Acute compartment syndrome is increased pressure within a muscle compartment that is formed by surrounding fascia. Acute compartment syndrome typically presents after trauma, especially with long bone fractures. It is more likely to affect young men, which may be due to their relatively larger muscle mass within the surrounding fascia. As the compartment pressure increases, it restricts perfusion of oxygen and nutrients to the affected area, increasing the risk of cellular anoxia to both neural and muscle tissue. Compartment pressures within 10-30 mmHg of diastolic pressure have been shown to compromise perfusion. Patients present with pain out of proportion to an apparent injury, paresthesias, pain with passive stretch of a muscle, and a tense and "wood-like" feeling in the affected limb. Patients can develop motor weakness within 2-4 hours of acute compartment syndrome. If not emergently treated with fasciotomy, compartment syndrome may result in the need for possible limb amputation. Measuring compartment pressures confirms the diagnosis when the pressure is > 30 mmHg or the delta pressure (diastolic blood pressure - compartment pressure) is < 20-30 mmHg.

Incorrect Answers:
Answer 1: Arterial Doppler ultrasound of the left leg may demonstrate arterial insufficiency as the compartment pressure increases. This study would demonstrate a complication of acute compartment syndrome but does not confirm the diagnosis.

Answer 3: Creatine kinase level may be elevated from muscle injury secondary to elevated compartment pressures; however, the diagnosis is not made by laboratory studies, and an elevated creatine kinase level is not specific to compartment syndrome.

Answer 4: Repeat radiography of the left leg is not necessary.
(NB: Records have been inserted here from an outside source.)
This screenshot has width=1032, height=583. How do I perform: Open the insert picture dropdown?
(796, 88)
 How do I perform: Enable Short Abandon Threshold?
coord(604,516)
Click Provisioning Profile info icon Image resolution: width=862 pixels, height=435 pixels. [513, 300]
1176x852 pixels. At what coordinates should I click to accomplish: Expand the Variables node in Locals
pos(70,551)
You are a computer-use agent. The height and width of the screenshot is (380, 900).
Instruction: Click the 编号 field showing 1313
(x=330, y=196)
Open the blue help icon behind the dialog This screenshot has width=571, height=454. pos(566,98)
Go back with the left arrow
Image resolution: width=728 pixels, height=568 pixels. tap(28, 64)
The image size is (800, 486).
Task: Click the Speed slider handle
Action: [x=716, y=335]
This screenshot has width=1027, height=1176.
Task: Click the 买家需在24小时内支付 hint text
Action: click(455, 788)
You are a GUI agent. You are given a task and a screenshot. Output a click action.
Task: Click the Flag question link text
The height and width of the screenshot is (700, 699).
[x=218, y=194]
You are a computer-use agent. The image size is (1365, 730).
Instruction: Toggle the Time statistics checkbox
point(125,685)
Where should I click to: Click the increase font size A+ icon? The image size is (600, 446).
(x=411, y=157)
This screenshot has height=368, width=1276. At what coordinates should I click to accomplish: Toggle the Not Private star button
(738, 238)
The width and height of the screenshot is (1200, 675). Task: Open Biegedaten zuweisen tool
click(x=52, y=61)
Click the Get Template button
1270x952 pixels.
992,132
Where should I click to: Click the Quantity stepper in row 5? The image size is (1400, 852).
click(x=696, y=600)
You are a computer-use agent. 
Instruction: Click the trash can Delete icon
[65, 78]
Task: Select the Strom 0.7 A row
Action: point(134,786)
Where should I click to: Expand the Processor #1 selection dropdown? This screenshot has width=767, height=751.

Radiography would demonstrate the fracture but would not identify the elevated compartment pressures leading to this patient's new symptoms.

Answer 5: Venous Doppler ultrasound of the left leg may demonstrate inadequate venous drainage from the elevated compartment pressure but would not reveal the diagnosis.

Bullet Summary:
Compartment pressure measurement > 30 mmHg or delta pressure < 20-30 mmHg confirms the diagnosis of acute compartment syndrome.